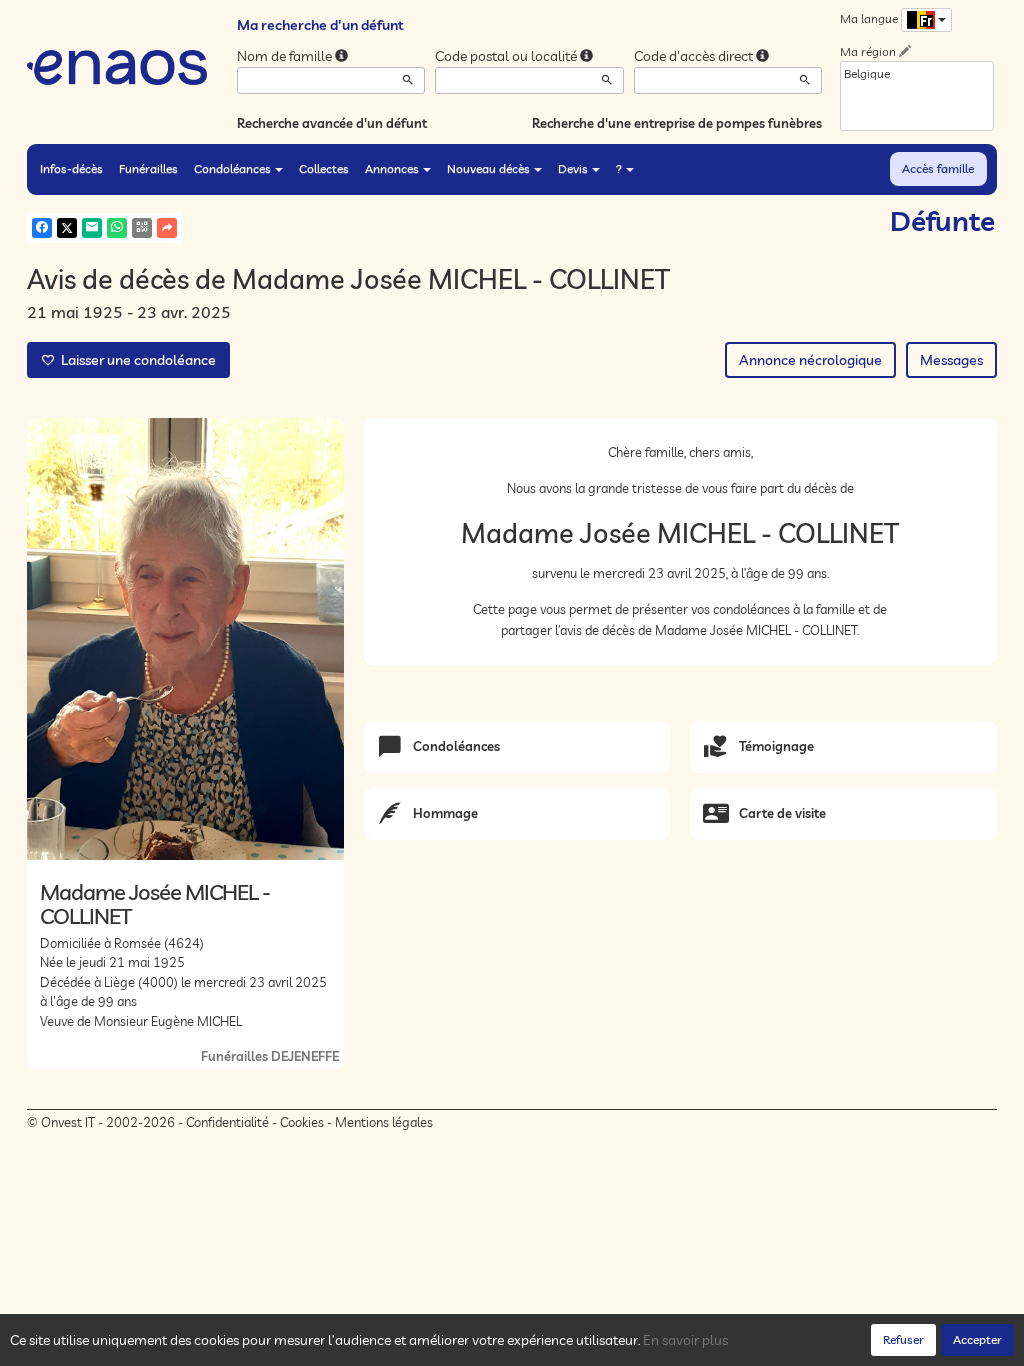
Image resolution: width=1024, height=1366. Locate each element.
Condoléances (232, 168)
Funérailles (148, 168)
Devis (573, 168)
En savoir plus (685, 1340)
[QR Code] (142, 228)
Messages (951, 360)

• • • • • • •

Leave the pictures out and reproduce all of the records exactly.

Image resolution: width=1024, height=1366. Locate each element.
Condoléances (232, 168)
Funérailles (148, 168)
Devis (573, 168)
En savoir plus (685, 1340)
[QR Code] (142, 228)
Messages (951, 360)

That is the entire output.